Kampf der Welten + Der jüngste Tag

Film-Besprechung von Marcel Scharrenbroich

Ankunft in 3… 2… 1…

Nanüchen, was kommt denn da angeschwirrt? Da staunen die Einwohner einer kalifornischen Kleinstadt aber nicht schlecht, als plötzlich eine Art Meteorit in der Pampa einschlägt. Ja, Meteorit… zu der Erkenntnis kommen auch die herbeigeeilten „Experten“ recht schnell. Ein wenig Flatterband zur (vergeblichen) Abschreckung von schaulustigen Passanten, die schnell ein Foto von dem Klötzchen aus dem All schießen wollen, fertig ist die Sicherung der Einschlagstelle. So ein bisschen Radioaktivität hat auch noch keinem geschadet, denn der Geigerzähler des zufällig durchreisenden Dr. Clayton Forrester (Gene Barry) geht in Richtung des All-Brösels ordentlich steil. Pah, ein waschechter Kalifornier aus den Fuffzigern kann das ab. Locker! Was er aber nicht abkann, zeigt sich bereits in der folgenden Nacht.
******************************
## Aufgaben
a – Welches Messgerät hat Dr. Clayton Forrester laut der Besprechung von „Kampf der Welten“ dabei?
b – Nenne alle Bezeichnungen, mit denen die Besprechung von „Kampf der Welten“ den eingeschlagenen Gegenstand benennt.
c – Schreibe die Besprechung von „Kampf der Welten“ im selben Ton weiter, beginnend nach ihrem letzten Satz.

## Bereitgestellte Daten
******************************
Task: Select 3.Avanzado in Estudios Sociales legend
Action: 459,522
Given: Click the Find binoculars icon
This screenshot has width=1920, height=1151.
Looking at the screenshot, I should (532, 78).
******************************
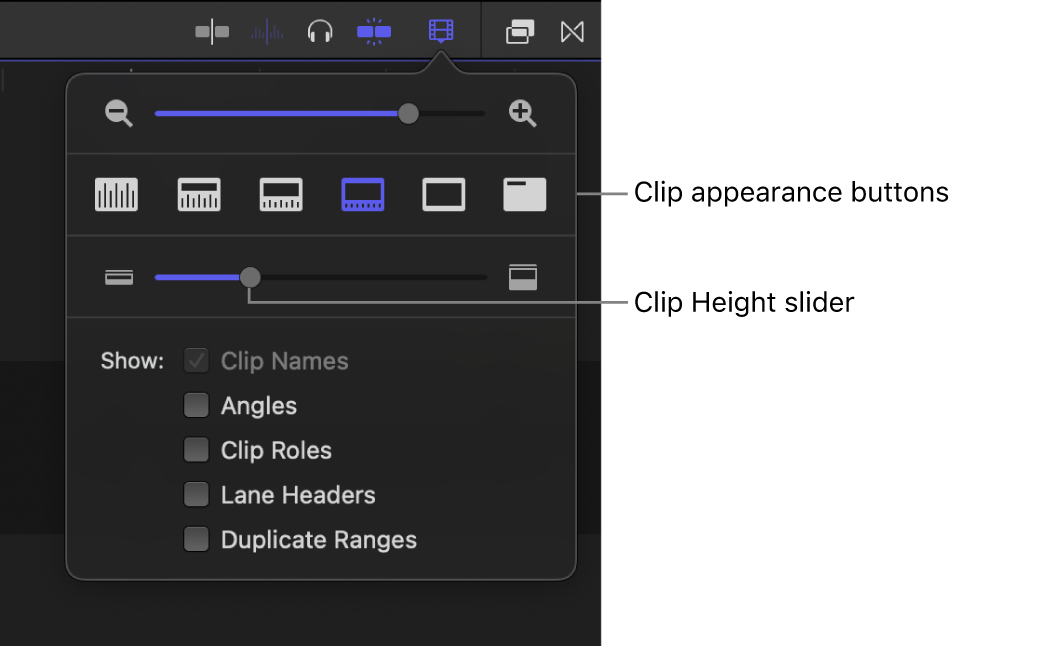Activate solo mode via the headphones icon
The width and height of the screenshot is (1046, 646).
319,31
******************************
## Lösungen
a – Einen Geigerzähler.

b –
- eine Art Meteorit
- Meteorit
- Klötzchen aus dem All
- All-Brösel

c –
Während man in einer örtlichen Lokalität beim Bierchen das Tanzbein schwingt - und der Doc an der hübschen Sylvia (Ann Robinson) rumbaggert - halten drei Einheimische am Ort des Geschehens Wache. Viele dumme Ideen begannen mit den Worten „Lass mal hingehen“. So auch die Idee, den- oder diejenigen mit einem weißen Fähnchen zu begrüßen, die da plötzlich aus dem Kiesel rausgucken. Nachdem der vermeintliche Meteor sich geöffnet hat, fährt eine Art Periskop heraus und scheint die Umgebung zu begutachten. Einer der drei Profis ist sich ziemlich sicher, dass das dampfende Teil vom Mars gekommen sein muss. Ja, woher auch sonst? Liegt ja quasi direkt nebenan. Zum Fragen kommt der Gute aber nicht wirklich, da der Bewohner des Steinchens nicht lange fackelt und die drei Herren in das pulverisiert, was in einen handelsüblichen Aschenbecher passen würde. „Mars-Strahlen“ hätte er wohl gemutmaßt, wenn er nicht so mit dem Zerfall in seine Atome beschäftigt gewesen wäre. Tja, unschöne Geschichte… und der Auftakt für einen vernichtenden Angriff!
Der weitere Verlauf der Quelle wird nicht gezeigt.